It has been 10 days since the U.S. Election. Like many, I have been involved in exhaustive soul searching about the threat of being reduced to a name on a registry as a suspicious ethnic OTHER. I kept thinking about a Dalai Lama lecture I recently attended. He shared a story about a monk who was imprisoned by the Chinese. The conversation went something like this:
Monk: ” I was in deep danger.”
Dalai Lama: “You mean in danger of loosing your life.”
Monk: “No, I was in deep danger of loosing my compassion for the Chinese soldiers.”
The last ten days, I’ve been thinking about this exchange and the fear of loosing compassion. Here are my strategies to “Love More” during and beyond the age of President Donald Trump that include: acceptance, resistance, understanding, action and gratitude.
I paused and let the loss sink in as an essential part of democracy. At least a military coup was not a threat here.
I commiserated with dear ones and discovered unexpected support and new dear ones.
I oscillated between connecting and disconnecting with others, in person and on social media. I allowed myself erratic emotions of….. okay, I’ll just hate them back to ….no, but I love a lot of “them.” Who are “they” and “us” anyway?

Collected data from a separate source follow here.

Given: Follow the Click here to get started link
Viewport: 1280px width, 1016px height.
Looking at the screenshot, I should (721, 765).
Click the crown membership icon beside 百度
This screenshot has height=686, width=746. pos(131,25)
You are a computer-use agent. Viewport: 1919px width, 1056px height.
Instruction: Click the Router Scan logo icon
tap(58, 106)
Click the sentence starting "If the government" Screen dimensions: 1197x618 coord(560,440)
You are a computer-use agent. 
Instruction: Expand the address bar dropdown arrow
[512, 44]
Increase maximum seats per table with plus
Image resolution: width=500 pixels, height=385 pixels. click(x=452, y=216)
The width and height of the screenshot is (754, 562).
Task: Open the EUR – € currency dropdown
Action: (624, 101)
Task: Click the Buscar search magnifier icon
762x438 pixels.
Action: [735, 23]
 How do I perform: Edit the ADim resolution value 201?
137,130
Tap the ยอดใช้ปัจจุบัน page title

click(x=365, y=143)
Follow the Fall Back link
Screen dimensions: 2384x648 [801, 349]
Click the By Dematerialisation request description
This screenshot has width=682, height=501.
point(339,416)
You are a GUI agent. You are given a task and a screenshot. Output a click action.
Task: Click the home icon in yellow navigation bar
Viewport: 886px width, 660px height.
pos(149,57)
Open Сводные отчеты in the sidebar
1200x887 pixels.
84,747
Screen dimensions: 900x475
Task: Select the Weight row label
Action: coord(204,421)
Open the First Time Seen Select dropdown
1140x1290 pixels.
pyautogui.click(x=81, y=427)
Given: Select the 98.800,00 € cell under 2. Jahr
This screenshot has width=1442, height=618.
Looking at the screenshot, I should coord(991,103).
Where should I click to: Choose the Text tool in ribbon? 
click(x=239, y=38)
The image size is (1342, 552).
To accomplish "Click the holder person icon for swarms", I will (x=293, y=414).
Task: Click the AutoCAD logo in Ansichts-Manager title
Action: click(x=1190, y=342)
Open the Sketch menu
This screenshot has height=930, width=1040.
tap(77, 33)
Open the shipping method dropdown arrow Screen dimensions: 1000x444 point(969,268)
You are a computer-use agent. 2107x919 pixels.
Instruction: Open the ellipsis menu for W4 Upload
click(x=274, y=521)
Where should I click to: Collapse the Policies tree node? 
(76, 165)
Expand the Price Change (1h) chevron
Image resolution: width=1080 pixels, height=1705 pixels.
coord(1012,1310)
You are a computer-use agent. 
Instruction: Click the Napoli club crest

I smiled more. Said “hello” more. As if to say…You may see me as threateningly brown but I will recognize you as a person. It is your choice to be suspicious, not mine.
I started to read Fox news along with CNN, Huff Post, BBC, Le Monde, and other newspapers to remind myself that every story has multiple perspectives.
I read books about “other”perspectives and cultivated my compassion. http://www.npr.org/2016/11/14/501975656/one-way-to-bridge-the-political-divide-read-the-book-thats-not-for-you
I signed up to learn more about my local government through apps like “Countable” and other websites.
I continued with my weekly volunteering and looked to volunteer, donate more to food issues and women’s empowerment.
I refuse to demonize and categorize others. I choose to make the people I live with “my people” regardless of income, political inclination and ethnic composition. I will be loud and visible in defending my people here and now.
Most importantly, I refuse to let fear pollute the deep gratitude I feel towards all the people, my people, White-Black-Brown who have supported and continue to nourish my life. The list is too long! ….teachers who taught me and my children to read, nurses who held my hand as my children emerged into the world, the people who stock the grocery store shelves, cashiers who patiently look up the numbers for produce they never use, the lady behind the fish counter who shares recipes, the police officer who found my orange purse after our house was robbed, the postman who brings my boxes to the door with a smile, the bank teller who patiently replace a stolen new debit card, the construction workers fixing the roads, the trash collectors who carry away the smelly ugly mess, the quiet librarians, the diner cooks who make me eggs on the weekends, all the people I don’t ever see, who support my life nevertheless……..this is why my family came to this country, for these people who make America great every-freakin-day, who work hard to make it possible for me to sit here with my cup of coffee and write to you. That person over there behind the counter, who charged me $2.34 for a cup of coffee and asked me if I wanted a mug or a to-go cup. Yes, all the people behind the counter and behind our view. I as an immigrant have failed to convey my deep gratitude for people who now feel invisible, afraid and left behind. I will do better. Maybe just starting with holiday cookies. This is a war of love just as much as policy. I may not be able to make people feel different about me but I can try to win “hearts and minds.” Some, I will never. Haters will hate, right? But that can’t be an excuse to do nothing. Maybe the US military can help us “nation build” at home (oh yes…also send my gratitude to veterans). Happy to be a domestic American soldier of compassion.
I am doing this so my “I” can dissolve into “US,” flawed, conflicted and confused like any family.
All this may be stupid and ineffective but this is what I’ll be doing. Bake and share cookies. At the least this election makes me rethink the “family” cookbook I’m working on for my daughters. You out there!… send me your recipes and stories, I will include them. You are now a part of my family, my story and whether you like it or not, I am yours. Let’s take better care of each other.
Thank you for reading yet one more post-election rant.